There’s a full house today for the midterm–halfway through the quarter, how time flies-but a couple students are missing. One girl who sits in the back, slipped out of the classroom about 5 minutes in, and then slipped back. I wondered what that was about, and then I realized her friend, her table partner, was among the missing. I want to ask if she called her friend, and if he is coming, but I don’t want to interrupt her exam.
8:10 on a Monday morning and 75 mostly dark heads are bent over their bluebooks. It’s not innovative. We’re not doing projects. They’re thinking about the texts we’ve discussed and, I hope, synthesizing what they’ve learned. They seem to be okay with it. These students in this place taking this course are comfortable with this. I’m not sure if I am or not. I’m teaching the way I learn, and chances are, as upper division English/Theater/Creative Writing majors at my alma mater, these students are as much like me as anyone, so it’s probably not terrible. But it would be fun to throw in a project. I like “authentic assessment” and “hands on” learning. I used it when I taught high school; I always do some of it in comp classes. Now I’m getting to teach the thing I know best, the thing I think has depth and richness, and I don’t want to mess around. I just want to read the Bard’s words and talk about them. And maybe that’s not so bad.

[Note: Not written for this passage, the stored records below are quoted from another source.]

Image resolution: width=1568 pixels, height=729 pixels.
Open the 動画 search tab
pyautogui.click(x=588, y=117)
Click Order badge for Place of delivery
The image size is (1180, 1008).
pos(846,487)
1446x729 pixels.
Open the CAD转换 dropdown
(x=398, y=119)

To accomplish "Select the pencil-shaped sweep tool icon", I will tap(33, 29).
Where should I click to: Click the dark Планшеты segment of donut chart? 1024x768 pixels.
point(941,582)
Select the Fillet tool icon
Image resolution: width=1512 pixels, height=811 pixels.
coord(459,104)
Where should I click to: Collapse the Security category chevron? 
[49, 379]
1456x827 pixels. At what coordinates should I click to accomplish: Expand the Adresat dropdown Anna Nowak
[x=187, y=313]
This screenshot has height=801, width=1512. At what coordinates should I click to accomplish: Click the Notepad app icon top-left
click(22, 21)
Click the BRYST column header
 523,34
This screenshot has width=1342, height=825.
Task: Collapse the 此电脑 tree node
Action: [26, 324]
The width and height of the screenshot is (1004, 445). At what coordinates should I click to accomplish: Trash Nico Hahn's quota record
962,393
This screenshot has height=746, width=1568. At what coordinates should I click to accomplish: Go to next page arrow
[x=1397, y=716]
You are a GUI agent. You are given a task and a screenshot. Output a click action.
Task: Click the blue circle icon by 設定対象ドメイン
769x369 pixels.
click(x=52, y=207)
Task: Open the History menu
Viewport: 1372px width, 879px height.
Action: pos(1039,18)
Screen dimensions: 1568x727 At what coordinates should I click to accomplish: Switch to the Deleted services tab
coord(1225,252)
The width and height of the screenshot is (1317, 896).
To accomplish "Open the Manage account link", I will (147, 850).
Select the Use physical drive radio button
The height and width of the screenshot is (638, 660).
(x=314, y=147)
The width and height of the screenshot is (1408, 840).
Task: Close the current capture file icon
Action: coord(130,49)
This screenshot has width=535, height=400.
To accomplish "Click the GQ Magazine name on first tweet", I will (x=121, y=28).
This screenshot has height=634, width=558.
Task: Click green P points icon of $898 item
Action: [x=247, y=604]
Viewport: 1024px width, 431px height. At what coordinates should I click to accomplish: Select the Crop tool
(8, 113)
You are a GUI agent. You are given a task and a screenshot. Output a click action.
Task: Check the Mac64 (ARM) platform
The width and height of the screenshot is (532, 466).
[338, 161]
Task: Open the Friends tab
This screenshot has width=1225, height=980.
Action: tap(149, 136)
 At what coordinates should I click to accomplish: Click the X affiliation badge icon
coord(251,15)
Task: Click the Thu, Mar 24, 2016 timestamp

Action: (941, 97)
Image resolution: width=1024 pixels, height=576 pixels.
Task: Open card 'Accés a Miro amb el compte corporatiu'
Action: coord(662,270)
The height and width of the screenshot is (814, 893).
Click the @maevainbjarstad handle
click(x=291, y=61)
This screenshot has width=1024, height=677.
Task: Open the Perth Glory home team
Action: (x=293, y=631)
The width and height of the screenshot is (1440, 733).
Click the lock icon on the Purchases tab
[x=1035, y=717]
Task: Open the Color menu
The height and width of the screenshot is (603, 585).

There is a ritual at the end of the exam. As students finish, I walk toward them, and they hand me the exam and say thank you. I glance down at their name written on the cover, look them in the eye, and say thank you to them. With a class of around 80, it’s one of the few times I match face to name. I’m not sure what we are thanking one another for, “Thank you for receiving my exam,” “Thank you for handing it to me,” but it is an acknowledgement, and it is good.